The House That Jack Built
Ultimately, it’s more of an inconsistent cry into the void than the conversation starter it could have been.
“This is a movie that fires its songs like flowers at the way we live now,” wrote Roger Ebert in his euphoric four-star review of Julie Taymor’s visionary musical “Across the Universe” when the film was originally released in September 2007. With deeply poignant, often eye-popping artistry, Taymor weaves 33 Beatles songs into a 60s-set narrative about the romance between a British artist, Jude (Jim Sturgess), and Lucy (Evan Rachel Wood), the girl he meets during his time in America. Once Lucy’s brother, Max (Joe Anderson), is drafted into Vietnam, the lovers begin to find themselves pulled in different directions.
Though the film divided critics and audiences during its initial release, it has built a devoted fan base over the past decade with its endlessly inventive and troublingly timely renditions of Beatles classics. “Sounds like a concept that might be behind its time, but I believe in yesterday,” mused Ebert. If you’re the sort of fan who can’t help incorporating the Fab Four’s lyrics into everyday conversation, you are guaranteed to love this movie. Yet with Fathom Events’ upcoming rerelease of “Across the Universe” in theaters for three days only (July 29th, July 31st and August 1st), Taymor aims to reach a whole new generation of viewers who may not have the songs committed to memory, but can instantly connect with their heart.
Taymor, whose formidable list of achievements also include the phenomenally successful stage production of “The Lion King” (still running after its 1997 debut) and the Oscar-winning 2002 film “Frida,” spoke with RogerEbert.com about the “double experience” she wishes to give audiences, the value of practical effects and her musical’s newfound relevance during the Trump era.
When I saw “The Lion King” on Broadway 14 years ago, I went in thinking, ‘I’ve seen the movie a million times. How different could it be?’ I ended up sobbing during the opening “Circle of Life” number, watching these towering animals materialize seemingly out of thin air. How do you go about making the familiar new, whether it be in the case of a Disney film or Beatles songs?
It has to do with the medium. In the case of “The Lion King,” you are going from an animated film—a cartoon, really—to the stage. In the movie, you really feel Jeremy Irons in Scar. The voices are so dominant and make you feel the humanity of these characters, even though they still look like animals and their facial expressions are stretched. The idea of making them human animals—I call them “humanimals”—came from that understanding, that what was so essentially provocative and interesting in the movie was the humanity of those animals. The way to do it new is through the change in medium. Theatre allows you to show the magic—the strings and rods and the actor performing with a mask on his head—and then the audience forgets the technique and gets totally lost in the character. After twenty years, I’ve coined my own phrases, and I call this a “double experience,” where the audience experiences the art of performing as well as the story itself. The audience appreciates “The Lion King” as a theatrical experience, and that actually moves them more than the story. That is why you cried at the beginning of the show. The story hadn’t even begun yet. You were moved by the DNA of the earliest forms of theatre.

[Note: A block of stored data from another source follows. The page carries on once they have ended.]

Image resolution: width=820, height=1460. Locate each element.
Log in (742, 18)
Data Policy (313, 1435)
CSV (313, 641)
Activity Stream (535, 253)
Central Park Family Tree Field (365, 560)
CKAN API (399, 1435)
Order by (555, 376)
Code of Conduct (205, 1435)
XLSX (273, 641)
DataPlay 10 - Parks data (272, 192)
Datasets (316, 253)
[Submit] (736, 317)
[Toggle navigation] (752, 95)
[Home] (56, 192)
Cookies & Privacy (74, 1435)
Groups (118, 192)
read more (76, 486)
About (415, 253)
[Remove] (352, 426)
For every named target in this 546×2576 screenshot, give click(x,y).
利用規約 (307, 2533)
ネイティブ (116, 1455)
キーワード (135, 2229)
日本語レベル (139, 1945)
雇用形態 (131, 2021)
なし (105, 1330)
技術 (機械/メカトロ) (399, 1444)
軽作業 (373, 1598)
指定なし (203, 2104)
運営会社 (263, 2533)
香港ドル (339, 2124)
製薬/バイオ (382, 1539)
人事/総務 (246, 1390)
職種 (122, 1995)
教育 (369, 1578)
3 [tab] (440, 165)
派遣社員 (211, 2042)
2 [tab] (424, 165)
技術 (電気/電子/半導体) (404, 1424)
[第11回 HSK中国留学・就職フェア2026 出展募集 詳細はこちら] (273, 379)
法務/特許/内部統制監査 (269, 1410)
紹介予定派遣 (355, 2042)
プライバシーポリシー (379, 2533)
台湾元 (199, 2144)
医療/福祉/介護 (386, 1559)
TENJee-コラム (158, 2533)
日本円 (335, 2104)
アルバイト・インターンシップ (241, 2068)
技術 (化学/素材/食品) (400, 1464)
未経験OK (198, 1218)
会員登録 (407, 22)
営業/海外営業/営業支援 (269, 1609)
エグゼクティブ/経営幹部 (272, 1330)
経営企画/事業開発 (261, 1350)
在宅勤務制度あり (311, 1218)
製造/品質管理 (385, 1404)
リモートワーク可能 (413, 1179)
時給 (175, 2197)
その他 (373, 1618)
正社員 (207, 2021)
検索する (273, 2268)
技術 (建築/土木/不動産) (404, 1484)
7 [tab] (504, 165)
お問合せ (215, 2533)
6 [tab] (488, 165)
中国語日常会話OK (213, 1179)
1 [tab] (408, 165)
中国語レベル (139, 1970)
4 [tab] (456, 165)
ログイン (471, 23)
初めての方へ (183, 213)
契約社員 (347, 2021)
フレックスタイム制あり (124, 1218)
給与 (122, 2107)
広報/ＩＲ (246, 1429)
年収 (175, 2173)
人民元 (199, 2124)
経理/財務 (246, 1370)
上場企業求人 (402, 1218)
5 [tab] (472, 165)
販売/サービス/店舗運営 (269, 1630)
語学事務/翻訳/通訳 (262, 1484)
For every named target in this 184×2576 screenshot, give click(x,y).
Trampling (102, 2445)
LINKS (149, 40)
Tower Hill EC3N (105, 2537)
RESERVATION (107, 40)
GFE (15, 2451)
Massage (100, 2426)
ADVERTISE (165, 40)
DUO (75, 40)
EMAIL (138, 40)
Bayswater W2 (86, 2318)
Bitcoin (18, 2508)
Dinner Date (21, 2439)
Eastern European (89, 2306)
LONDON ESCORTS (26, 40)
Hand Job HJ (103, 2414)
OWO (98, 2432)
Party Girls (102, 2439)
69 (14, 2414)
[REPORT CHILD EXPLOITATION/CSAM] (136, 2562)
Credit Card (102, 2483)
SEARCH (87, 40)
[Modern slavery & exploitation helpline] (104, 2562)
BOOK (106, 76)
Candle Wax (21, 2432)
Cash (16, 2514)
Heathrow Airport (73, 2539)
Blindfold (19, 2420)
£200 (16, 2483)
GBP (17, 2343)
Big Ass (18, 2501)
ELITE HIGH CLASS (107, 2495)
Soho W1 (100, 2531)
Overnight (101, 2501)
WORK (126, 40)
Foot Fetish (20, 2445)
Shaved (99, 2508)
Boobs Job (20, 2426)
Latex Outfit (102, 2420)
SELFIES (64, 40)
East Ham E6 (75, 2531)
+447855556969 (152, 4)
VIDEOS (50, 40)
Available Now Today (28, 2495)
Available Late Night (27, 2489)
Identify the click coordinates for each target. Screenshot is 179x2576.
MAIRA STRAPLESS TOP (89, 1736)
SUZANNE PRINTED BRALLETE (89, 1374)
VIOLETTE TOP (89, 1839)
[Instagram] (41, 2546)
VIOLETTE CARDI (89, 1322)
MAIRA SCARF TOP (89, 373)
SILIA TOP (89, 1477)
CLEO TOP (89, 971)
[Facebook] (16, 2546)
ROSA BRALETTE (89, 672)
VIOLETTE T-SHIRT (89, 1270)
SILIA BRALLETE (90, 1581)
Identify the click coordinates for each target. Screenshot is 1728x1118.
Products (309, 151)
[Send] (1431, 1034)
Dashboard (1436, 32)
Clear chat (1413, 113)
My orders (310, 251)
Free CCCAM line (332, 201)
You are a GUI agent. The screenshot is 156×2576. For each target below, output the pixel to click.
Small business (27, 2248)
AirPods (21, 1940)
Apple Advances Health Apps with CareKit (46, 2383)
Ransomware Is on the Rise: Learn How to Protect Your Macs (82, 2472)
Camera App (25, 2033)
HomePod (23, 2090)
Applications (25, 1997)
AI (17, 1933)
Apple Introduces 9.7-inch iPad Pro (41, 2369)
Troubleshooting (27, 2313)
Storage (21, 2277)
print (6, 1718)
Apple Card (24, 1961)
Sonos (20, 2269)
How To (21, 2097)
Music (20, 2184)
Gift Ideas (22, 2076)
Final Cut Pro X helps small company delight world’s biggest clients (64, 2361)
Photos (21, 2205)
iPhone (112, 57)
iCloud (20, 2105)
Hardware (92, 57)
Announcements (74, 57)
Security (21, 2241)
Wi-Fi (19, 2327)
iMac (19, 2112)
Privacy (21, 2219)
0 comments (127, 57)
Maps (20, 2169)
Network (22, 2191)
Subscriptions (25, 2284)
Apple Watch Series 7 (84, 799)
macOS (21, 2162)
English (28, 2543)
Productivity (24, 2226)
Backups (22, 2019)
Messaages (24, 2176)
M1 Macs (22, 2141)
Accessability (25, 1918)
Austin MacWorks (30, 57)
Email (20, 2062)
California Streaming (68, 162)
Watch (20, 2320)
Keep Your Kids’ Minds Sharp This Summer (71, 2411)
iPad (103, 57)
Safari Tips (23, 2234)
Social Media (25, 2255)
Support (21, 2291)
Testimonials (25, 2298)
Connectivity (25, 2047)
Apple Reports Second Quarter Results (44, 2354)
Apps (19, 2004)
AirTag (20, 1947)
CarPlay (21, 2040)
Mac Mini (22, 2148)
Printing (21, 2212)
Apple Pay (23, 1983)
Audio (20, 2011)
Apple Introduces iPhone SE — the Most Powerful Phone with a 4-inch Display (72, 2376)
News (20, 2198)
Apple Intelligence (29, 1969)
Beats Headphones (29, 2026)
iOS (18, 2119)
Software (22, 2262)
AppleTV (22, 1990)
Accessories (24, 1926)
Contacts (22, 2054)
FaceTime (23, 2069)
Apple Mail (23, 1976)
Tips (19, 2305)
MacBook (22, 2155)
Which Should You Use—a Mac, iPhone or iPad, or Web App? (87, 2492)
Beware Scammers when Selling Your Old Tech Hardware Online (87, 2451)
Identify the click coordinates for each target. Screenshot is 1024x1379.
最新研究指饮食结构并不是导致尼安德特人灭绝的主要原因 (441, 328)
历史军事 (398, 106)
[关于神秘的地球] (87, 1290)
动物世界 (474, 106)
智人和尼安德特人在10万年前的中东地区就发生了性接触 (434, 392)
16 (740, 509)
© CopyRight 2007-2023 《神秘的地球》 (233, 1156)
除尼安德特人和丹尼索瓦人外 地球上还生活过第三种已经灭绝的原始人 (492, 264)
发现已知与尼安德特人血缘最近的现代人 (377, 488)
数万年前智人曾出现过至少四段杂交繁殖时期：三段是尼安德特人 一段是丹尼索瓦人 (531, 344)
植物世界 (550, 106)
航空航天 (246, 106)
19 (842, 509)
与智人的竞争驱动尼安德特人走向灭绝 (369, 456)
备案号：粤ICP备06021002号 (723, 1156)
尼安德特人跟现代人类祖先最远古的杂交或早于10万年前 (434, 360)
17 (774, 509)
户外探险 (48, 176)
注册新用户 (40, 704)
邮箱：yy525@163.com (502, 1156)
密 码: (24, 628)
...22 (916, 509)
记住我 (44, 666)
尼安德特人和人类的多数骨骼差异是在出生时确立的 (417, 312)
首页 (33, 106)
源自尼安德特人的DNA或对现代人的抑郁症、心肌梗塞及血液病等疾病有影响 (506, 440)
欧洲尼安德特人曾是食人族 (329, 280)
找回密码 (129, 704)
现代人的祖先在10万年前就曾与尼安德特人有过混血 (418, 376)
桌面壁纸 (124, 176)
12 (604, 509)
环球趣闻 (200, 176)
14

In the case of the songs in “Across the Universe,” when they were written by John, Paul, George and with a little help from Ringo, they had personal meaning for those creators. What “Strawberry Fields” is for John Lennon is for John Lennon. What “Strawberry Fields” is for many other people listening to it is dependent on their own imagination. It’s not linked to a literal experience or story or history. This is both good and bad for the film, since for many people, those songs have personal meaning because they heard them when they were falling in love or falling out of love or on their way to war. We took 33 songs and put them into a structure that reflected the growth of the Beatles, which goes from early hits such as “Hold Me Tight,” “I Wanna Hold Your Hand” and “All My Loving” to love ballads like “If I Fell,” before moving into the psychedelic realm of “I Am the Walrus” and “Helter Skelter.” When we explore the insanity of war, “Strawberry Fields” becomes a description of strawberry bombs in Vietnam. In the film, “I Want You” may be a song about the induction of Max into the army, but it’s also about unrequited love as well as wanting something so bad that it’s driving you mad. Look how much meaning can be derived from three lines of lyrics!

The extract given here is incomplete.